## Work instructions
Reproduce the data verbatim from the line with "You are a GUI" up to and including the line with "pos(733,233)", omitting the pictures from your output.

=== Excerpted records ===

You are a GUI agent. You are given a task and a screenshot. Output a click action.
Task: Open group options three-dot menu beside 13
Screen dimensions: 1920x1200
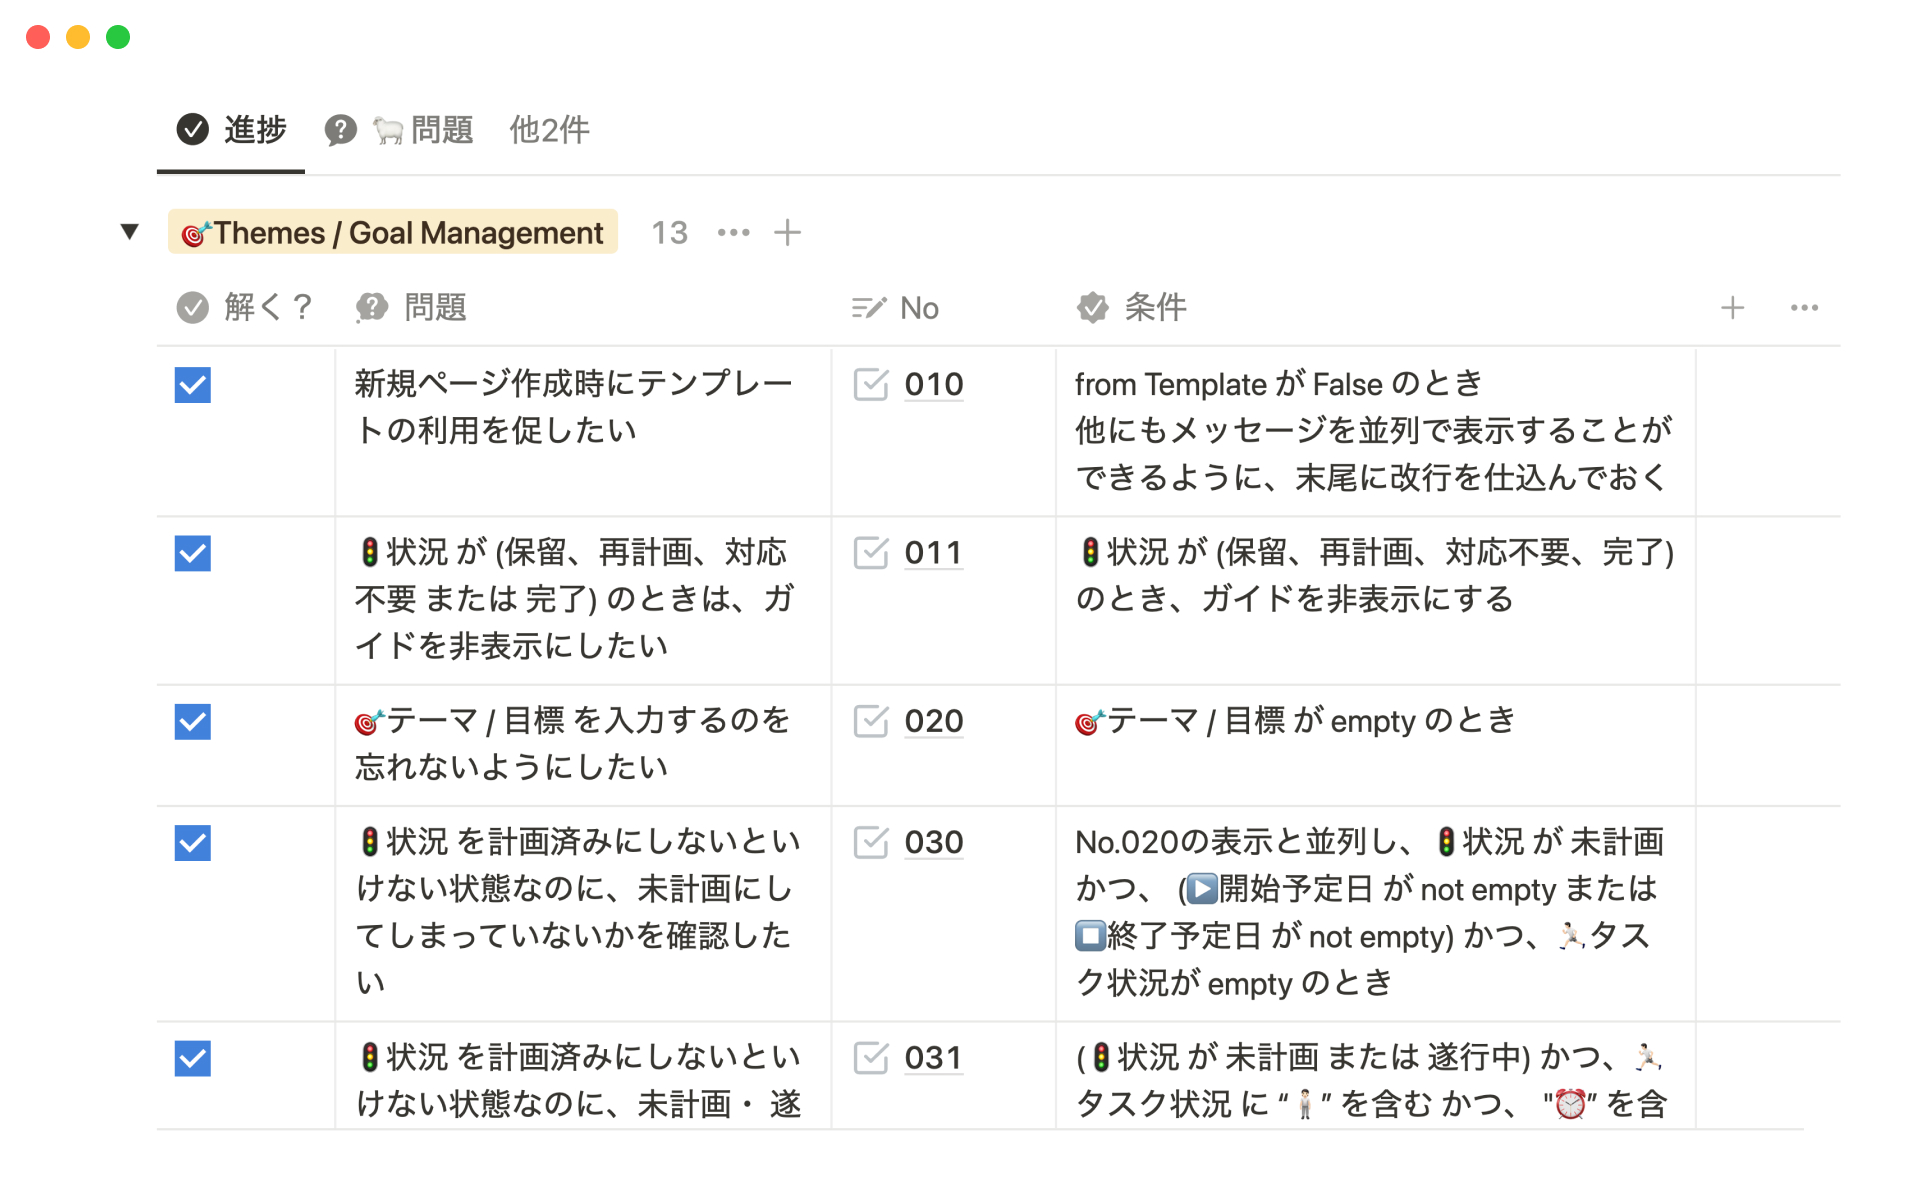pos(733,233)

===
=== Excerpted records ===

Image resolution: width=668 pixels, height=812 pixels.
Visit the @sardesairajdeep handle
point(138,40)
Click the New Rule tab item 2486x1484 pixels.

===

## Written answer
You are a GUI agent. You are given a task and a screenshot. Output a click action.
Task: Open group options three-dot menu beside 13
Screen dimensions: 1920x1200
pos(733,233)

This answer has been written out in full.